Glória e esquecimento
Segundo Tom Faria, biógrafo de Carolina de Jesus, Quarto de despejo virou best-seller imediato, no Brasil e no mundo, tendo sido lido até pelo então presidente dos Estados Unidos John Kennedy. “Passou de ‘negra favelada’ a ‘Cinderela negra’, transmutando-se de controvertida e enigmática a uma das mulheres mais populares de seu tempo”, diz ele em artigo publicado no Portal Literafro.
Com o sucesso, Carolina passou a ter acesso aos políticos e aos famosos. Virou “a atração mais requisitada em passeatas reivindicatórias”, constata Tom Faria em suas pesquisas. Na sucessão ao governo paulista, a imprensa dizia, inclusive, que vários candidatos pensavam em tê-la como vice, por conhecer bem “os aspectos negativos da vida em São Paulo”.
Também ficou muito conhecido o embate que Carolina teve com Carlos Lacerda. Em uma de suas idas a São Paulo, o político foi por ela xingado de “mata-mendigos”, “corvo” e “monstro”. A escritora, diz Tom Faria, “deu trabalho a muita gente, mas foi precisa para marcar sua presença na cena política e cultural do país. Defendia educação de qualidade, moradia, emprego e reforma agrária”.

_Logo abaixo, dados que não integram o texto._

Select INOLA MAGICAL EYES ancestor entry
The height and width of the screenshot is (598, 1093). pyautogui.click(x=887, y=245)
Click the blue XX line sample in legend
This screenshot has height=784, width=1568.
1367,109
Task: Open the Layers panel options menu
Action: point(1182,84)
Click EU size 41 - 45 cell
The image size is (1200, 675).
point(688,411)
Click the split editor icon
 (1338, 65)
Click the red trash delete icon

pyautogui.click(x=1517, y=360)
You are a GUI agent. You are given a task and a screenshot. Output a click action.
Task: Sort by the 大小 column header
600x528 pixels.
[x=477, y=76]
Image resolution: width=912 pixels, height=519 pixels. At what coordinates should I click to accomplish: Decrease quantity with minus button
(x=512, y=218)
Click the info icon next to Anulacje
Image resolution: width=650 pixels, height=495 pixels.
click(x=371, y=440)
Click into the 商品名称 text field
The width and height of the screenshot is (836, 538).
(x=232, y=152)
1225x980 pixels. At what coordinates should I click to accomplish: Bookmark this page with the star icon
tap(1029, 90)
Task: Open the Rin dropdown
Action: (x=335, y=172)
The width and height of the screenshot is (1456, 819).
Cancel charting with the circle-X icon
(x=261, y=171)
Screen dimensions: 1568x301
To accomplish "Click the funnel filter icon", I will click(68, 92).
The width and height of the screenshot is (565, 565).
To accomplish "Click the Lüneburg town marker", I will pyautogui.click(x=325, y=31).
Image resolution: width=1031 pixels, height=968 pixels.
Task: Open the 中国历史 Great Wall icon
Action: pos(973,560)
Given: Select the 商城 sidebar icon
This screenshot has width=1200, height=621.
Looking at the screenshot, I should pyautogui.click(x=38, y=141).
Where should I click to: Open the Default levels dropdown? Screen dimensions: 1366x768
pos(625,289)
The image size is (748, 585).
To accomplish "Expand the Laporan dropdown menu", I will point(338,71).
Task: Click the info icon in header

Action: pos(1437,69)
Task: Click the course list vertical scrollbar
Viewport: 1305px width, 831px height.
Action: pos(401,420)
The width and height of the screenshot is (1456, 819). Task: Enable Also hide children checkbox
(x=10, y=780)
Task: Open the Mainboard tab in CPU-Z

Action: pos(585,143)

O retumbante sucesso de Carolina de Jesus não se estendeu por muito tempo. Havia quem não gostasse dela desde a publicação de Quarto de despejo, atribuindo a obra a Audálio Dantas e não a ela. Em 1961, publicou Casa de alvenaria: diário de uma ex-favelada e, em 1963, Pedaços da fome e Provérbios. Os dois livros passaram longe do êxito de vendas do primeiro e, aos poucos, a ‘Cinderela negra’ foi caindo no esquecimento.
Fato determinante para isso foi o Golpe de 1964 e o apoio das mídias ao governo dos militares. Carolina de Jesus era próxima de João Goulart, que havia assumido a presidência do país após a renúncia de Jânio Quadros. Jango, como era conhecido, incomodava os conservadores do Brasil e dos Estados Unidos. A situação política tornou-se instável e, no fim de março de 1964, os militares tomaram o poder.
Depois disso, a escritora vendeu sua casa em Santana e comprou um sítio no distrito paulistano de Parelheiros, onde se isolou. “Se a vida já estava ruim para Carolina, com as baixas vendas dos seus livros, a situação [após o Golpe de 1964] só se agravou, até o desfecho de sua morte, aos 62 anos, no dia 13 de fevereiro de 1977”, conta o biógrafo Tom Faria.
É praticamente unanimidade a opinião de que Carolina foi gerada e destruída pelas mídias em curto espaço de tempo. Mas desde o início do século XXI, começaram a ser questionados os motivos que levaram ela e outros escritores negros e/ou periféricos a serem silenciados.
Obras póstumas
Carolina Maria de Jesus deixou várias obras escritas, que foram publicadas apenas após sua morte:
Diário de Bitita. Rio de Janeiro: Nova Fronteira, 1986. (Memórias).
Meu estranho diário. Organização de José Carlos Sebe Bom Meihy e Robert Levine. São Paulo: Xamã, 1996. (Memórias).
Antologia pessoal. Organização de José Carlos Sebe Bom Meihy. Rio de Janeiro: Editora UFRJ, 1996. (Poesia).
Onde estás felicidade? Organização de Dinha e Raffaella Fernandez. São Paulo: Me Parió Revolução, 2014. (Conto, memória e estudos críticos).
Meu sonho é escrever... contos inéditos e outros escritos. Organização de Rafaella Fernandez. São Paulo: Ciclo Contínuo, 2018.